In our project we need to create and maintain a collection of ancient manuscripts (which were scanned and converted to text using OCR software). Number of manuscripts is ca. 1000. Some of them were manually copied and passed through generations so different versions of them appeared over time. Differences in one version are usually small, but amount of versions of one manuscript might be significant, about 5-7 on average. Manuscripts are grouped into Groups based on their content and other factors. Our project serves as some sort of "middle-ware" or pure data supply for other projects which might present the information in a more user-friendly ways, like desktop GUI, website or mobile apps. Our infrastructure should enable collaboration (like error corrections, etc.) for those daughter projects and for individuals, something like a wiki.
Initial idea was to keep manuscripts as plain text files (in org-mode for lightweight markup and some metadata) while Groups should be represented by directories, like this:
Project/
├── Group1
│ ├── Group3
│ ├── manuscript_A
│ └── manuscript_B
└── Group2
└── manuscript_C
Different versions of a manuscript should be kept in separate permanent (i.e. not to be merged) git branches, like branch manuscript_B-Athens_728.
Questions:
The problem with such an approach is that if one uploads such git repository to e.g. GitLab all different branches of ALL manuscripts will be displayed at once rendering this versioning system unusable. Is there a way to group branches hierarchically or somehow "attach" a set of branches to one file (manuscript)?
Is it possible somehow for a reader who reads in the middle of certain file to get an indication that on that particular place in text another version exists, that can be found in such and such branch?
How well can git couple with the case when everything will be in Unicode: (a) manuscript content, (b) project, directory and file names, (c) branch names?

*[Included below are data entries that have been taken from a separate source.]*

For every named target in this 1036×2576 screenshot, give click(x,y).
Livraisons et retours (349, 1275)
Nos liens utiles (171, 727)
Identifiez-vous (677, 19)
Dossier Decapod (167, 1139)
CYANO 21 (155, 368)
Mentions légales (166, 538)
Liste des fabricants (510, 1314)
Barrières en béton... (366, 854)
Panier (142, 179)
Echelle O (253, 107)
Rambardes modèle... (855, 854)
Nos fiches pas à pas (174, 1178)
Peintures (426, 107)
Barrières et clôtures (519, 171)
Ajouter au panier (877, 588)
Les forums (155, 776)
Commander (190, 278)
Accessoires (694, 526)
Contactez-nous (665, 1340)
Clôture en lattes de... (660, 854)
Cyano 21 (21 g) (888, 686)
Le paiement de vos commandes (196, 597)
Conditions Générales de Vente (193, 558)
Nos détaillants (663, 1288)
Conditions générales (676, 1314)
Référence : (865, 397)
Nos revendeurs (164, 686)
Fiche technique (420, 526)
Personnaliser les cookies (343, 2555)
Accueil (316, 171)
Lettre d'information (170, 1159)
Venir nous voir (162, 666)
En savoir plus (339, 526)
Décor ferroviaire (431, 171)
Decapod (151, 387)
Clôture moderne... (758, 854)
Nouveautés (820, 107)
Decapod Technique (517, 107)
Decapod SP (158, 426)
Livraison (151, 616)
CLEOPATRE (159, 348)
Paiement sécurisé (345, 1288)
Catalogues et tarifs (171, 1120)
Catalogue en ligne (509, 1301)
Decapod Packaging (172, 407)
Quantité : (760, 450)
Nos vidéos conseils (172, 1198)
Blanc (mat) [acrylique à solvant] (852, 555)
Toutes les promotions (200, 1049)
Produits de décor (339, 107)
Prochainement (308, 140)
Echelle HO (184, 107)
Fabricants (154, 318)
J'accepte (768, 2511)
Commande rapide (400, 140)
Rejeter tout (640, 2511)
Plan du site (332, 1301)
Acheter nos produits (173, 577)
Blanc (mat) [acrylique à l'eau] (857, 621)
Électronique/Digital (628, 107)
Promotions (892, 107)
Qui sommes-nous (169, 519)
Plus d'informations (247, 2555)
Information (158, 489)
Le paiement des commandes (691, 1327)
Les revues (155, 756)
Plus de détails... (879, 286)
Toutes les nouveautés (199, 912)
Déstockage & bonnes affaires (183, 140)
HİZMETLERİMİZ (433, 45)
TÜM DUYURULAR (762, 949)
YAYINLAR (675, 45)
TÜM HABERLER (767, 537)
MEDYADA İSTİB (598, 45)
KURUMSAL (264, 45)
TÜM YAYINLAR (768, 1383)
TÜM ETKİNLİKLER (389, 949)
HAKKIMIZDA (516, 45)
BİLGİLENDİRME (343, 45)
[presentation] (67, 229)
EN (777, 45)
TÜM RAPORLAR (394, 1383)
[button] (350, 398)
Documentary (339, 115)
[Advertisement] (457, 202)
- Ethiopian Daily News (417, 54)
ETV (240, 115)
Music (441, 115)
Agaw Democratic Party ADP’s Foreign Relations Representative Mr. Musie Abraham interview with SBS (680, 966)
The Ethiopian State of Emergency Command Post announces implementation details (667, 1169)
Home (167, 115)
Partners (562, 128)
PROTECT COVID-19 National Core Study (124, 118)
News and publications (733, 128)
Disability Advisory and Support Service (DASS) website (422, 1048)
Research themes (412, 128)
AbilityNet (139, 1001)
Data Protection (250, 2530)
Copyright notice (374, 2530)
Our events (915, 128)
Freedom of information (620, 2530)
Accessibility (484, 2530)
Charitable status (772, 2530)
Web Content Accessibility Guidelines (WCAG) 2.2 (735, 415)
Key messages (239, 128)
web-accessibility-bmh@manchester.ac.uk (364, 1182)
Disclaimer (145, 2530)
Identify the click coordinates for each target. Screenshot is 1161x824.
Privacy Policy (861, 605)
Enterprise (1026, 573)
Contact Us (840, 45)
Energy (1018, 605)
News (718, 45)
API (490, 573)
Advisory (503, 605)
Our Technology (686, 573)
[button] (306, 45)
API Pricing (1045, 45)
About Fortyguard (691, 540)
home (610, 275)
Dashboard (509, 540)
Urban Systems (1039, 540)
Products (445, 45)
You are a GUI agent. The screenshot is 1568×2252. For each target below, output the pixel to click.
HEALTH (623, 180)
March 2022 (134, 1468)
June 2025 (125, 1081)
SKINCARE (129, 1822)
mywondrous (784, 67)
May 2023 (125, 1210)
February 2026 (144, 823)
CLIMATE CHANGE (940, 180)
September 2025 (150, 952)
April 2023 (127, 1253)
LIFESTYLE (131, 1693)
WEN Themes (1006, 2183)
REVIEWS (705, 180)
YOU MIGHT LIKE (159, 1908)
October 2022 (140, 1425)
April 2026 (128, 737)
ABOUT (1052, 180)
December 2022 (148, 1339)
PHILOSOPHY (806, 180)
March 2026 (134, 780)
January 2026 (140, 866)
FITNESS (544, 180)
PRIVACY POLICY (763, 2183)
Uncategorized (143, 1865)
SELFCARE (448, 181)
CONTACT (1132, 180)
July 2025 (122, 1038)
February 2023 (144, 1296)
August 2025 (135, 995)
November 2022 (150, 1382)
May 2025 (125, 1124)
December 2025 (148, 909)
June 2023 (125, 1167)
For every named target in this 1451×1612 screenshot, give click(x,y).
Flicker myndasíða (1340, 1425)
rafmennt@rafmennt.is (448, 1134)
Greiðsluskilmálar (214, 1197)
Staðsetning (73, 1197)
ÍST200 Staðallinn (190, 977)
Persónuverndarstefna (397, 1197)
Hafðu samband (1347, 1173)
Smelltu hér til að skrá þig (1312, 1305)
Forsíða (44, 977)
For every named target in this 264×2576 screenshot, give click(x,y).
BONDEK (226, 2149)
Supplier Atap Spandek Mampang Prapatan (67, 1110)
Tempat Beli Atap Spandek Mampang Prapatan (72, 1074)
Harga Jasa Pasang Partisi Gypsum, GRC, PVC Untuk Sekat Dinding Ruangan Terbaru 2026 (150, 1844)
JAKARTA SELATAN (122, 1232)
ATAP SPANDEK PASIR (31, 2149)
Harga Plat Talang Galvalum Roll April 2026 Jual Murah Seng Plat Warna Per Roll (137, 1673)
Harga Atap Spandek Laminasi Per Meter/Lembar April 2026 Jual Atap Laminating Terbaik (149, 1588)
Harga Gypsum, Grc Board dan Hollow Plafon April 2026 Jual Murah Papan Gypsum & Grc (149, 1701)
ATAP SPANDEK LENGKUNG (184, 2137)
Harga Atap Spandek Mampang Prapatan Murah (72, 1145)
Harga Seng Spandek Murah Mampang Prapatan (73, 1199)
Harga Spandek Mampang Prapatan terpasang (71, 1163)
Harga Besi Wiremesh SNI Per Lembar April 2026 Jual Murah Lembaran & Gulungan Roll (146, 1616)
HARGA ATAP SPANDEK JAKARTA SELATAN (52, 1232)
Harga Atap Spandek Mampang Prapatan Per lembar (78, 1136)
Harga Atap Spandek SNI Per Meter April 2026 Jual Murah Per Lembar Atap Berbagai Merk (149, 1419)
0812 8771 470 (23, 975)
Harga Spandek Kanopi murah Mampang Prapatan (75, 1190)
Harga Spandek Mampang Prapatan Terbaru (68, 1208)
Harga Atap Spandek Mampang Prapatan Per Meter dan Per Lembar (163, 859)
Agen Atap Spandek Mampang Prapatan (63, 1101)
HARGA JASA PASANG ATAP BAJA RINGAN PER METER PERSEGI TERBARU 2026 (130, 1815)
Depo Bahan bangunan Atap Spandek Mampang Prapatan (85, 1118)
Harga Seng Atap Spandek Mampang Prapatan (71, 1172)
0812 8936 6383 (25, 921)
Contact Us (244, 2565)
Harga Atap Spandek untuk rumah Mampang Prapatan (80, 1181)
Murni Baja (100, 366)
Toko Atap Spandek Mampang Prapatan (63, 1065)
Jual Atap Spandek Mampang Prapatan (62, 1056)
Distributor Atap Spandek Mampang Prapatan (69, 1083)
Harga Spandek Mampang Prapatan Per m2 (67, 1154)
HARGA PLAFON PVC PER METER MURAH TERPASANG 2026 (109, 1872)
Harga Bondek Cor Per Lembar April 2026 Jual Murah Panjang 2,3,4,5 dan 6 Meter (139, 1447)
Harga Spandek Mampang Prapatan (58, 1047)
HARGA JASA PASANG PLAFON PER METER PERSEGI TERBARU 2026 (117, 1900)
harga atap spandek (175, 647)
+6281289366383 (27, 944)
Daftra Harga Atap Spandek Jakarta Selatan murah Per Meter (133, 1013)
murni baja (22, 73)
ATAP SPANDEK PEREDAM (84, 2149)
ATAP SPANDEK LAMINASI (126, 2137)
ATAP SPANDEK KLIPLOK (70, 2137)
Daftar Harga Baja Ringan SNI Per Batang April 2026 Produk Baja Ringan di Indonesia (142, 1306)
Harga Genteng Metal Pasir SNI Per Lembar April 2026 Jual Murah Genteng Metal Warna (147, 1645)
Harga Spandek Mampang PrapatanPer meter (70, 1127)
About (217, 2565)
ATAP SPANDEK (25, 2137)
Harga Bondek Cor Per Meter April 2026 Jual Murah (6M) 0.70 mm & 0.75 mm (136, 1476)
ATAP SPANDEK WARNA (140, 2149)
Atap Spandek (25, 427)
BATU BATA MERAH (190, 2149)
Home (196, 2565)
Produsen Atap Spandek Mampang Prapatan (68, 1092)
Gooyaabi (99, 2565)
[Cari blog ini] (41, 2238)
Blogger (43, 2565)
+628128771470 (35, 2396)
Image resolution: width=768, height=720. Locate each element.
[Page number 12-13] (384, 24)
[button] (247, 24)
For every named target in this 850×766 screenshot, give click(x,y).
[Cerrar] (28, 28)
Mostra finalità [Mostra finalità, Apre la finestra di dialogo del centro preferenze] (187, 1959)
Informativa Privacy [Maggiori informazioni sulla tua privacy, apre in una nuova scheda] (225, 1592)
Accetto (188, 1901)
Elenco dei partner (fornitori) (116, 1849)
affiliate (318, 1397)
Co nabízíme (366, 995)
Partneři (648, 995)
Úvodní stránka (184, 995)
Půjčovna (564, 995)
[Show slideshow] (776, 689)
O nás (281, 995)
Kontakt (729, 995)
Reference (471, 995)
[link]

Are there better approaches to organize such collection (in git)? I was thinking about creating a separate git repository per manuscript
like this:
Project/
├── Group1
│ ├── Group3
│ ├── Manuscript_A
│ │ └── manuscript_A
│ └── Manuscript_B
│ └── manuscript_B
└── Group2
└── Manuscript_C
└── manuscript_C
but this seems more difficult to maintain and you get an unnecessary hierarchy level - Manuscript_A type directories... Or is it possible to have several git repos in one directory each tracking its specific file?